Subcommands

Mumemto currently has three subcommands, representing downstream analyses. See details below for each module.

By default, mumemto runs the main match finding algorithm. Passing in a module name as the first argument runs that specific module. As such mumemto -h shows flags relevant to the main algorithm (see Command Line Parameters).

Visualization

mumemto viz runs the visualization module. Passing in the output prefix of a mumemto run will run a multi-MUM synteny visualization:

mumemto viz -i <output-prefix> -o plot.png

Note

Currently visualization only works for multi-MUMs and partial multi-MUMs.

Use mumemto viz -h for customizable flags.

Important flags to note:

• -f can pass in a list of names for each sequence, which display as y-axis labels for the plot. Names should not include a dot (.) or slash (/) (or they will be interpreted as paths and the filename will appear instead).

• -l controls the minimum multi-MUM length to appear in the figure

• --interactive: turns on interactive mode. Using plotly, the output synteny plot is pan-able and zoom-able for interactive visualization. Note this might be slow for large datasets.

• --no-coll-block: this flag will turn of collinear blocking. Blocking groups consecutive multi-MUMs that are collinear into a synteny block and plots this as a single block. This singificantly reduces rendering overhead in many cases. However, this may remove multi-MUMs in some cases (though these may be spurious anyways). Turning off collinear blocking may make --interactive mode prohibitively slow.

• --max-gap-len, the maximum gap length allowable between collinear multi-MUMs to consider them a single block. By default this is calculated such that the gap between multi-MUMs is less than a pixel in the rendered plot.

Convert

This module converts between *.mum and *.bumbl (a binary format) files. See Input and Output Files for more info on filetypes. mumemto convert can be run as follows:

### convert to binary format (by default [prefix].bumbl)
mumemto convert -m [prefix].mums
### convert back to human-readable
mumemto convert -b [prefix].bumbl > [prefix].mums # or | less

Collinear

This module computes collinear blocks for a set of multi-MUMs. It takes either *.mums or *.bumbl input, and stores the collinear blocks a new output file, as an annotation:

mumemto collinear -m [prefix].mums -o blocked.mums

In *.mums format, the collinear annotations are added as a new column, indicating for each multi-MUM row, which block it belongs to. If a multi-MUM row is annotated with "-", it is "non-collinear", and is omitted from visualization and other downstream analyses. The parameters for determining collinear blocks can be changed here, and saved blocks are used in other modules (rather than re-computing).

Inversions

Mumemto can also identify large inversion polymorphisms present in the dataset using multi-MUM blocks. This is accomplished by identifying collinear blocks of multi-MUMs that are in reverse order on the opposite strand.

Note

Inversions are reported when present relative to the first sequence. In this case, the first sequence is treated as a reference, and inversions are defined relative to the reference.

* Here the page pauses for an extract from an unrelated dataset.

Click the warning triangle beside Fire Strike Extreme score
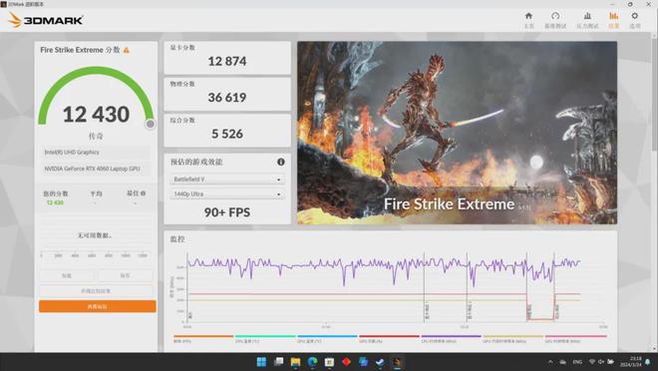The image size is (658, 371). 127,50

mumemto inversion -i <output-prefix>

The output lists the approximate start and end offsets of the inversion region. These are approximate as they correspond to the first and last multi-MUM present in the inverted region, which may be a few bases off from the true corrdinates.

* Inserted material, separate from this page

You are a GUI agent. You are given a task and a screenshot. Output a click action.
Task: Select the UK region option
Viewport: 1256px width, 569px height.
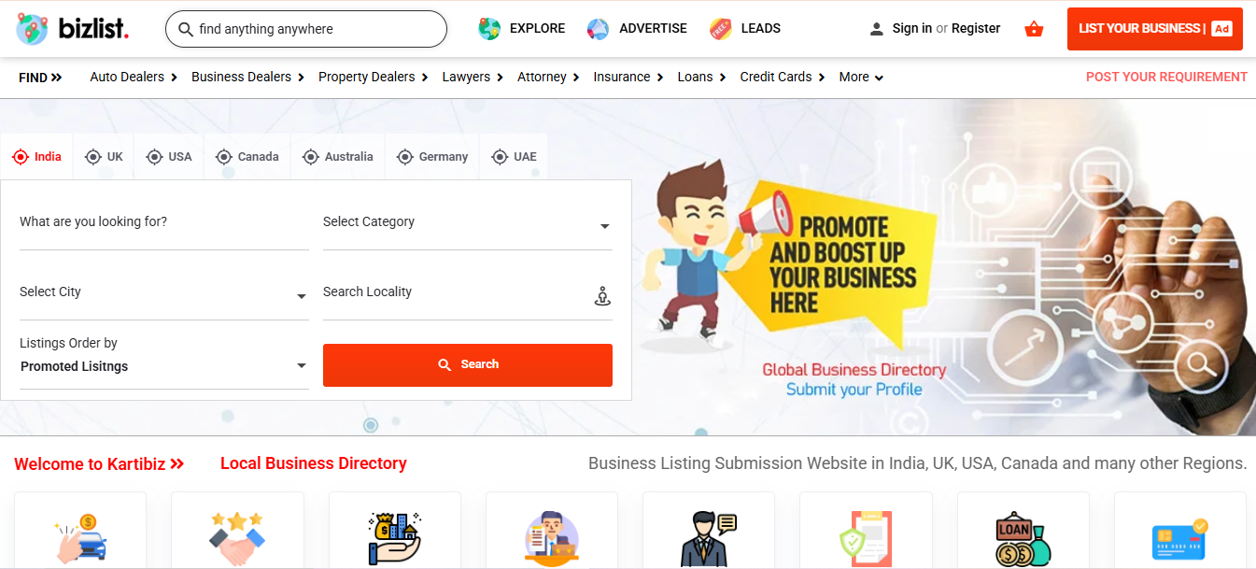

If the assemblies represent ordered and oriented contigs using a reference-based scaffolder like RagTag, mumemto can report inversions that are close to the boundary of contig breakpoints (potentially indicating incorrect orientation). To do this, pass a list of paths to the *.agp output file with --agp-filelist, that defines the order of contigs (assuming the input sequence is concatenated in the same order, with or without N gaps). Also, pass in the chromosome number --chr (indicating which part of the *.agp file to use).

Coverage

This module computes the multi-MUM coverage over each input sequence. To run, pass in the output prefix:

mumemto coverage -i <output-prefix>

This outputs a coverage (as a percentage of sequence length) of non-overlapping multi-MUMs. i.e. a position covered by multiple multi-MUMs is counted only once.